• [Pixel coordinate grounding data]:

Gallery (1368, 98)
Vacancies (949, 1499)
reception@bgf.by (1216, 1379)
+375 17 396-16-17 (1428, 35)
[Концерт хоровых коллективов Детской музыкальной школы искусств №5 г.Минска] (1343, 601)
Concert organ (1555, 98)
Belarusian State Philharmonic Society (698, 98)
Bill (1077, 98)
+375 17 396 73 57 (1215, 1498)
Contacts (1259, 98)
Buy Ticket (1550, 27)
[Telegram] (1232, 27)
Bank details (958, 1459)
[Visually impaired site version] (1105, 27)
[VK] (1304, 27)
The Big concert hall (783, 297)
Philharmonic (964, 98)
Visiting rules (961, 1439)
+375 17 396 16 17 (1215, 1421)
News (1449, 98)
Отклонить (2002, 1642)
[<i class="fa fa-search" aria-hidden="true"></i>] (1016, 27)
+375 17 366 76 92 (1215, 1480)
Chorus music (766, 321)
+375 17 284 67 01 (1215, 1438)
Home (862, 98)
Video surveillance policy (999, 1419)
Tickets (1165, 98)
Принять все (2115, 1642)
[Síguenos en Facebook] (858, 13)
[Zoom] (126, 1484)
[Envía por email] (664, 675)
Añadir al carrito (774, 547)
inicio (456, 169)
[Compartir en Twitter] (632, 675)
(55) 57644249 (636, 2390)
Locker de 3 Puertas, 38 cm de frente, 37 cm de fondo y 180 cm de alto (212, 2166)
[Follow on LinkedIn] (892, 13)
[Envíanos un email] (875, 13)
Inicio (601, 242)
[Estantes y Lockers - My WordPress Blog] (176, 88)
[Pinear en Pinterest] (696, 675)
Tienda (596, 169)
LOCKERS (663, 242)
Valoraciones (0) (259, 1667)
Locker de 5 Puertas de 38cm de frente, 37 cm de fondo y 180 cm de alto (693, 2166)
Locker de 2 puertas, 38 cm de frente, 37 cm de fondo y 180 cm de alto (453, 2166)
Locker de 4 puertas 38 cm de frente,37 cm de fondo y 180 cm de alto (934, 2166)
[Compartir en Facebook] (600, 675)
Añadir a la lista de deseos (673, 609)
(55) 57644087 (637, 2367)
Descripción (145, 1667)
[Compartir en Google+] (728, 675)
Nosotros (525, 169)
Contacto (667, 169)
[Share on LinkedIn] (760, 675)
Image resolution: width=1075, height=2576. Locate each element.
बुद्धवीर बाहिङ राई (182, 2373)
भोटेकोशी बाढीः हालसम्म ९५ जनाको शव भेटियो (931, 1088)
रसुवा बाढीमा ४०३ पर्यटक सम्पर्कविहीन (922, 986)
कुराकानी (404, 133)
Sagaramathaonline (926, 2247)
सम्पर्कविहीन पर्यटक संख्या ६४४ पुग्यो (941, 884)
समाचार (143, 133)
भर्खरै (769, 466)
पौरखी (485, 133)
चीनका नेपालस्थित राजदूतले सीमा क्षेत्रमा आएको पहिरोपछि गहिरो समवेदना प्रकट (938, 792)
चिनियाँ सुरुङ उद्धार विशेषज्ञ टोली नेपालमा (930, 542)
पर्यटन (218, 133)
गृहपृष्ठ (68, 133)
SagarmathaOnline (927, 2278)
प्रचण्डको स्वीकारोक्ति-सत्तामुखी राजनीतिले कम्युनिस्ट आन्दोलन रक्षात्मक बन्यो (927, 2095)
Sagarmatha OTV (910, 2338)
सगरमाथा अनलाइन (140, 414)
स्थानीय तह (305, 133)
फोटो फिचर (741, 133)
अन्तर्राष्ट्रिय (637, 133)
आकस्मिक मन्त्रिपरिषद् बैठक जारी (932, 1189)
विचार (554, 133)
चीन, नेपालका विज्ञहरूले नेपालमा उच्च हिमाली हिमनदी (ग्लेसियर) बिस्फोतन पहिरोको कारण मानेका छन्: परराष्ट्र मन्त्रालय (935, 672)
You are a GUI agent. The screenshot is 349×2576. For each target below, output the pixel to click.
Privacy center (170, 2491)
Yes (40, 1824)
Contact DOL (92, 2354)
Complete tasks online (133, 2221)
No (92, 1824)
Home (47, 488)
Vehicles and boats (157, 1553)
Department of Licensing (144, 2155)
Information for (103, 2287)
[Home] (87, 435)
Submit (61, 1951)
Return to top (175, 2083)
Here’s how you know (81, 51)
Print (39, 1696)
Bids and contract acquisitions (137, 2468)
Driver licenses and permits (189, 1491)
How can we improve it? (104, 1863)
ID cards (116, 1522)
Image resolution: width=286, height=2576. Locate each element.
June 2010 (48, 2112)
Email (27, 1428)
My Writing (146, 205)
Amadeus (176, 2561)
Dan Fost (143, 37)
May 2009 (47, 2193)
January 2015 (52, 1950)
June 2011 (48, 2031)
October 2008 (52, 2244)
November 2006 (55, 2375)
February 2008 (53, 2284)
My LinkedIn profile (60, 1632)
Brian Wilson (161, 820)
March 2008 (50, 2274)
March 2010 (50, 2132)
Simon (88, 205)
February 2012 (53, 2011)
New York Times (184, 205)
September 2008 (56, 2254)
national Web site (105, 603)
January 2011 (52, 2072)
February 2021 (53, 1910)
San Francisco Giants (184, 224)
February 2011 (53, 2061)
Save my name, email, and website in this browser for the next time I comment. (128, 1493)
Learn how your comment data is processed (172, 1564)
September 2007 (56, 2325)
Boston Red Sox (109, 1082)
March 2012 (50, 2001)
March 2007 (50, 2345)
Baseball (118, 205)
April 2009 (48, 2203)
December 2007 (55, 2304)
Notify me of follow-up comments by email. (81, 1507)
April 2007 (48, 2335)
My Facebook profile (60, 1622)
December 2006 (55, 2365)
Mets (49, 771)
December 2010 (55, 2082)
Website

• [Goal of the exercise]: Return, exactly, the lines from the first line of the records above to the line containing "Bill (1077, 98)", both included.

• [Reply to the exercise]:
Gallery (1368, 98)
Vacancies (949, 1499)
reception@bgf.by (1216, 1379)
+375 17 396-16-17 (1428, 35)
[Концерт хоровых коллективов Детской музыкальной школы искусств №5 г.Минска] (1343, 601)
Concert organ (1555, 98)
Belarusian State Philharmonic Society (698, 98)
Bill (1077, 98)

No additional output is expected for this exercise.